Unlike MOST Americans who are also giving. MOST Americans cannot write off charitable giving.

So in tht sense, when a middle class person (who does not itemize their income tyaxes) gives to charity every cent they give comes directly out of their bottom line.

When a very wealthy person gives to charity, that positively effects their tax burden.

You all know this, right?




If the Standard Deduction exceeds the deductible minimum, how does this represent a direct out of pocket vs. the amount declared but those who itemize?
 
I believe that the STYLE AND MANNER of giving is very different depending on socioeconomic class.

When the very wealthy give to charity, do remember that thye get to write it off.

Unlike MOST Americans who are also giving. MOST Americans cannot write off charitable giving.

So in tht sense, when a middle class person (who does not itemize their income tyaxes) gives to charity every cent they give comes directly out of their bottom line.

When a very wealthy person gives to charity, that positively effects their tax burden.

You all know this, right?




If the Standard Deduction exceeds the deductible minimum, how does this represent a direct out of pocket vs. the amount declared but those who itemize?

I don't think I understand the question.

If one does NOt itemize, then one can take no tax benefits for charitable giving.

If one does itemize then charitable giving will offset some income.

MOST Americans do NOT itemize their taxes because they do not make enough money to bother.

Does that answer you question?

My charitable contributions EXCEED my income.

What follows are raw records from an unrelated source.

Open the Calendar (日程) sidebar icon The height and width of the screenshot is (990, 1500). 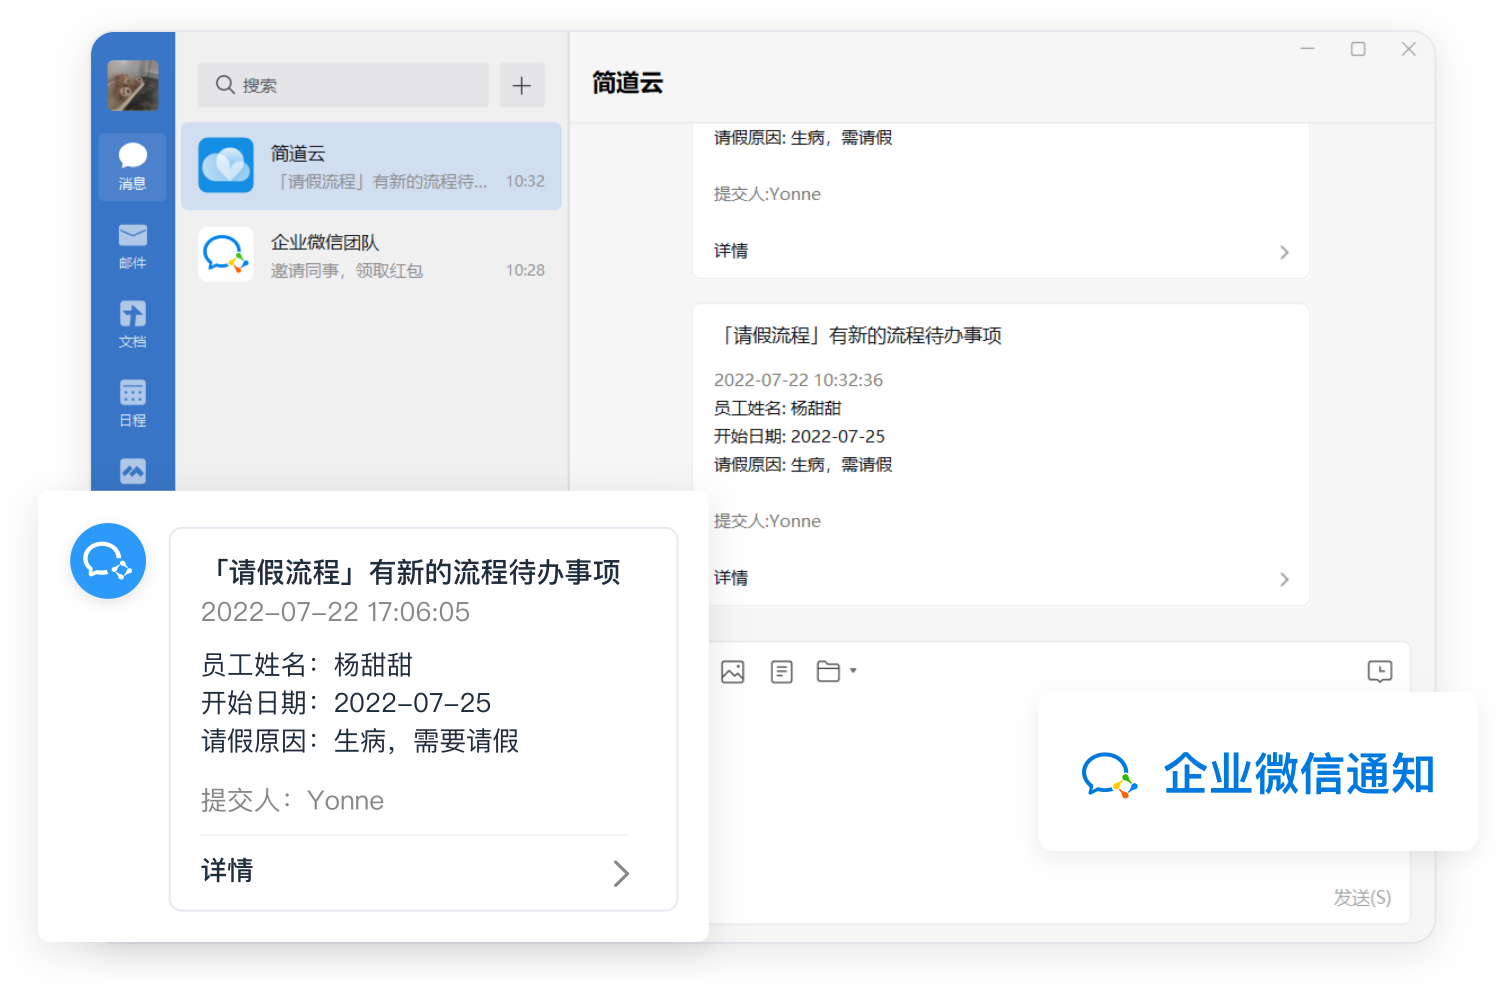tap(132, 403)
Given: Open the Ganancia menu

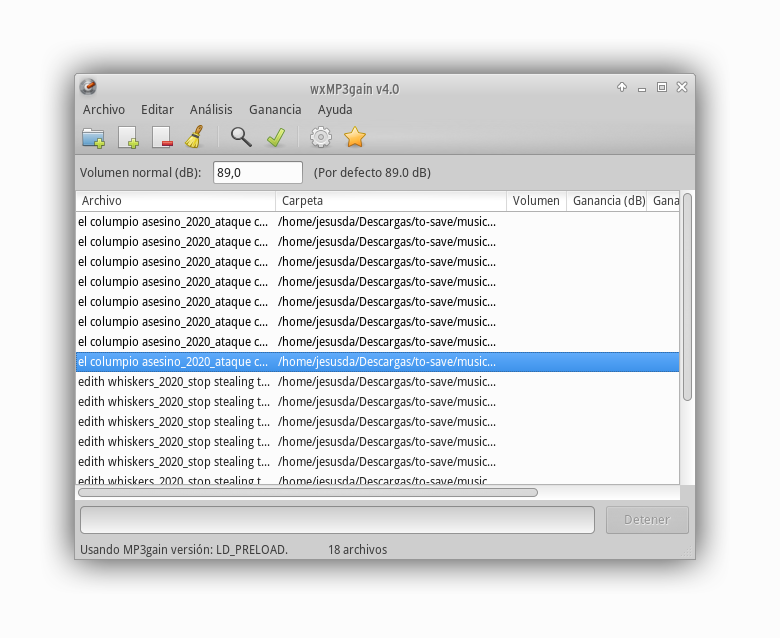Looking at the screenshot, I should tap(275, 110).
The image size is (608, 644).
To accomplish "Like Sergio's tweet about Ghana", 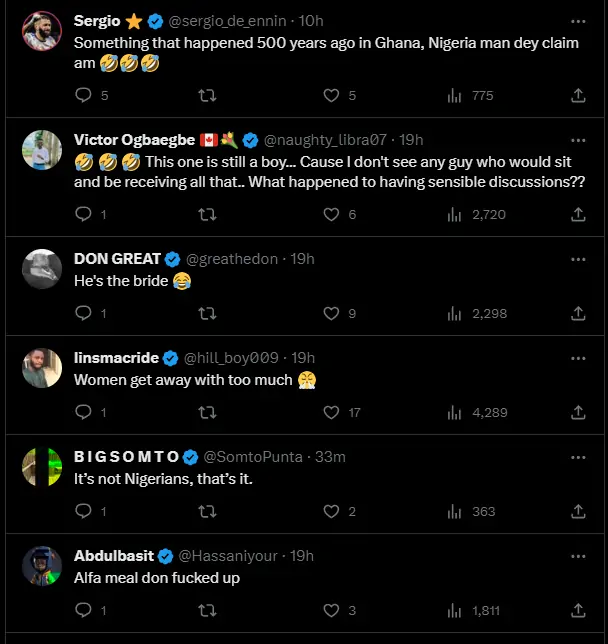I will coord(331,96).
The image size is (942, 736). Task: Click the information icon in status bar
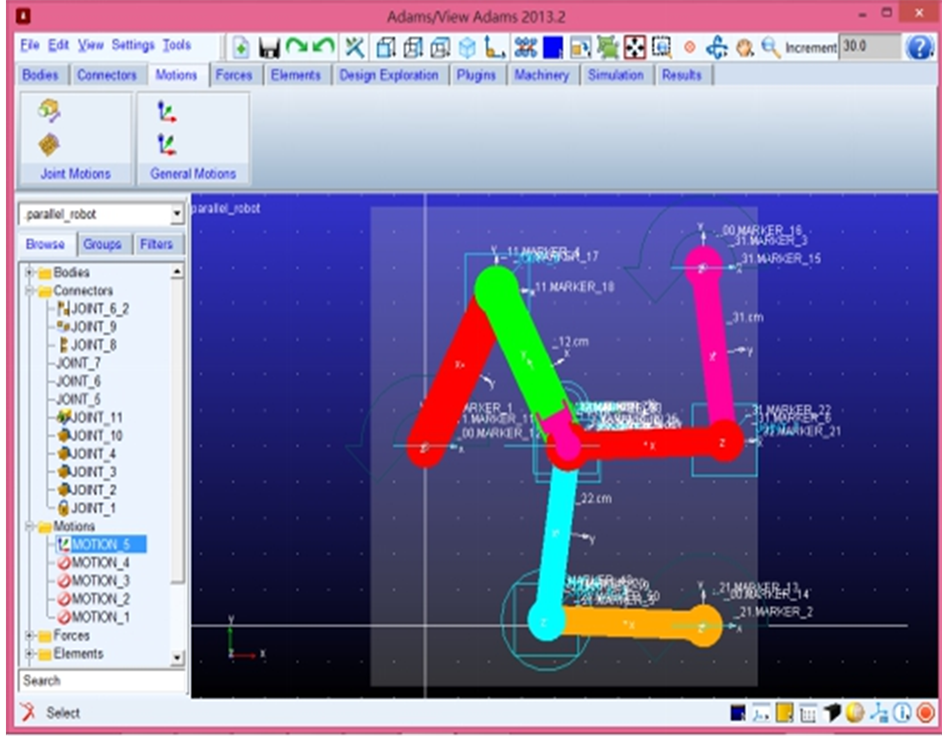click(x=902, y=713)
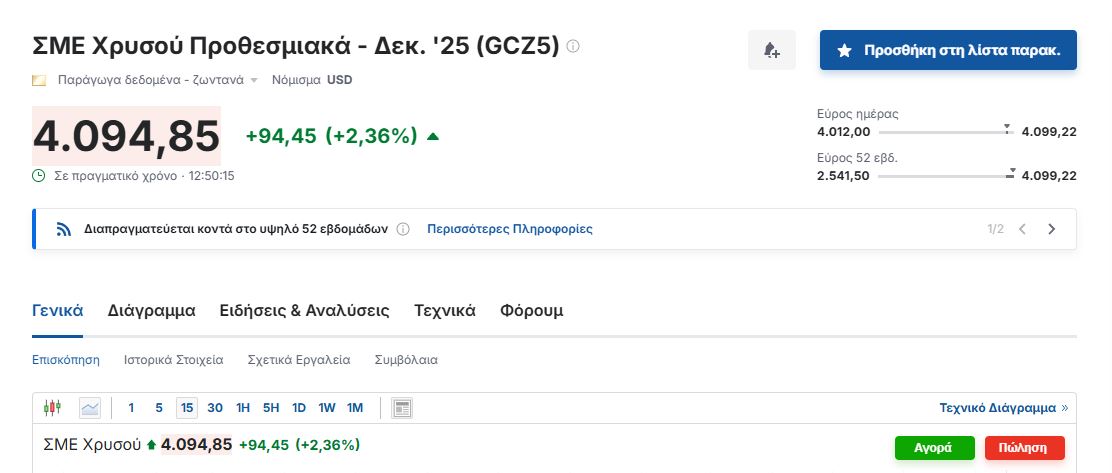Go to the next insight with right arrow
This screenshot has width=1112, height=473.
(1051, 229)
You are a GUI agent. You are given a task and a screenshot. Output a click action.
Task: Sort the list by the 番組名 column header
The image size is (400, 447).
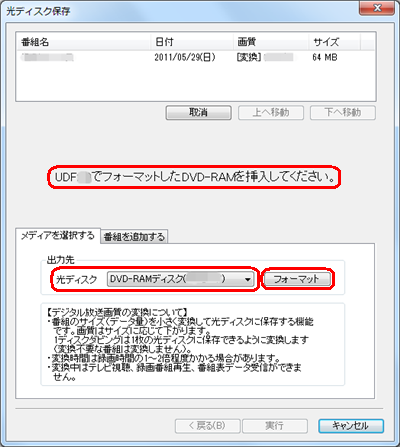tap(83, 42)
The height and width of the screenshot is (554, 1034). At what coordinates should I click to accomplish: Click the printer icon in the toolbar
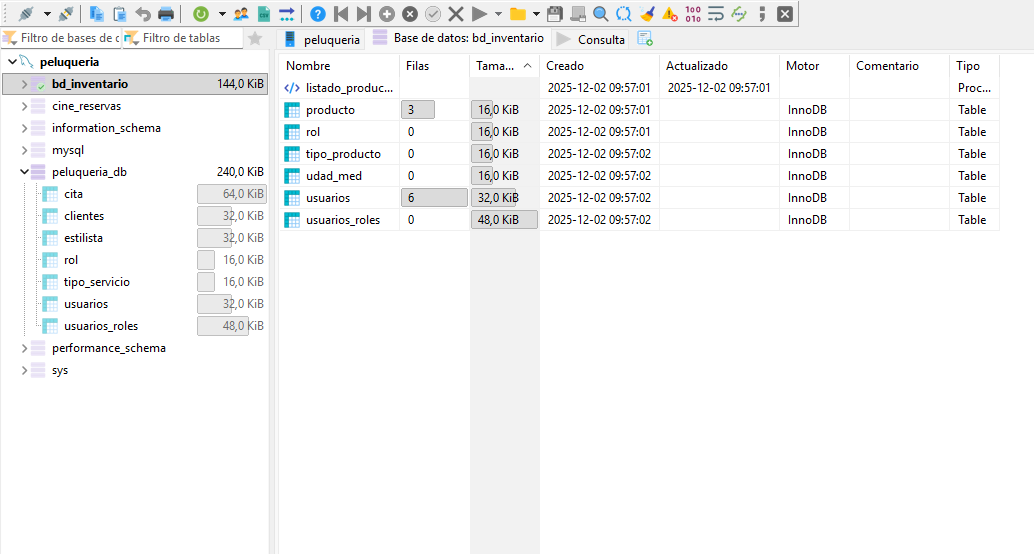[166, 14]
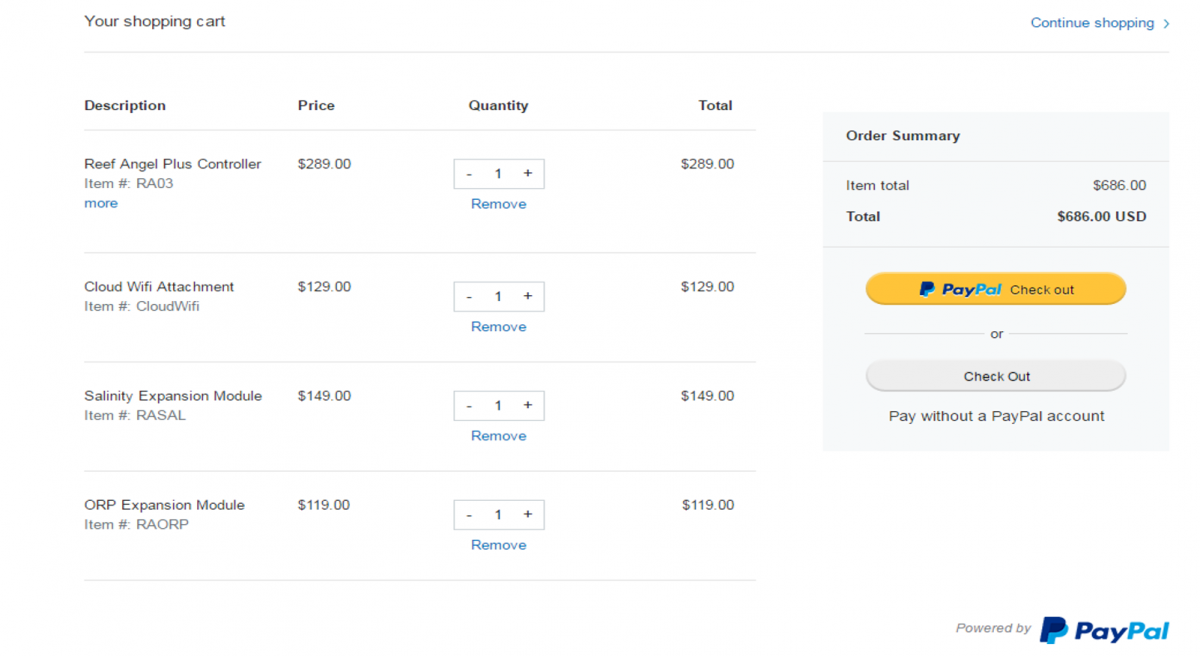
Task: Increase quantity of Reef Angel Plus Controller
Action: (x=528, y=173)
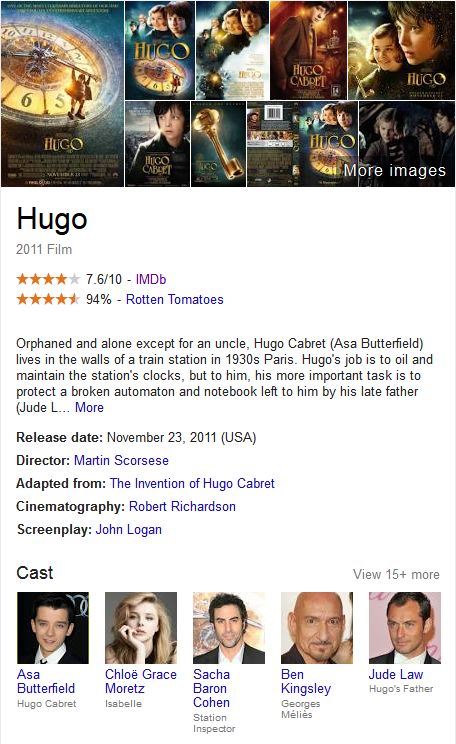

And since my income is low, I do not itemize.

Now if I made enough money to bother itemizing, I would take off the value of charitable contributions.

But as I cannot deduct those contributions, any charity I give comes out of my pokcet directly, and the government gives me no tax benefits for therm.

Clear?
 
Granny says, Dat's right - dey lie to get ahead an' even take candy from lil' kids...
:eek:
How the 1 percent lives: Yes, the rich take more candy from kids, study finds
February 28, 2012 - A Berkeley study conducted seven tests to gauge the ethical behaviors of different economic classes. It finds that the rich are more likely to cut somebody off in traffic and lie to get ahead.
A new study by the University of California at Berkeley suggests that the richer you are, the ruder and less ethical you are. One experiment tried to determine who is more likely to take candy from kids. You guessed it: the Daddy Warbucks type. The study – published Monday in the journal Proceedings of the National Academy of Sciences – looked at a series of seven tests to gauge the ethical behaviors of different economic classes. To the academic minds at Berkeley, the results proved that “upper-class individuals are more self-focused, they privilege themselves over others, and they engage in self-interested patterns of behavior.” In other words, they tend to live and breathe the saying, “Greed is good.” One small question, though: Is this study a class critique – or an instruction manual for how to get rich?

After all, considerable research suggests that the rich get rich by embracing greed, and that it's often small, daily decisions about saving and spending that result in wealth over time. Added to what some call America's “capitalist spirit,” behaviors seen by others as greedy or unethical simply fit into Donald Trump's dictum in “The Art of the Deal”: “The point is, you can't be too greedy.” “If 'greed' is defined as a desire to possess wealth for its own sake, even a modest amount of greed will suffice,” Johns Hopkins University researcher Christopher Carroll wrote in a paper called, “Why Do the Rich Save So Much?” “Of course, towering and obsessive greed cannot always be ruled out.”

To be sure, the Berkeley study doesn't measure deviance, just degrees of ethical behavior, the researchers note. It didn’t explore links to violent tendencies or crimes. Rather, the study simply measured daily social interactions and small behaviors to examine how socioeconomic class affects behavior. Moreover, the study doesn't suggest that poorer Americans are paragons of virtue, the researchers are careful to point out. In fact, previous Berkeley studies have found poverty linked to violent crimes. At the same time, a couple of the more eye-popping findings in the new study might bear some scrutiny.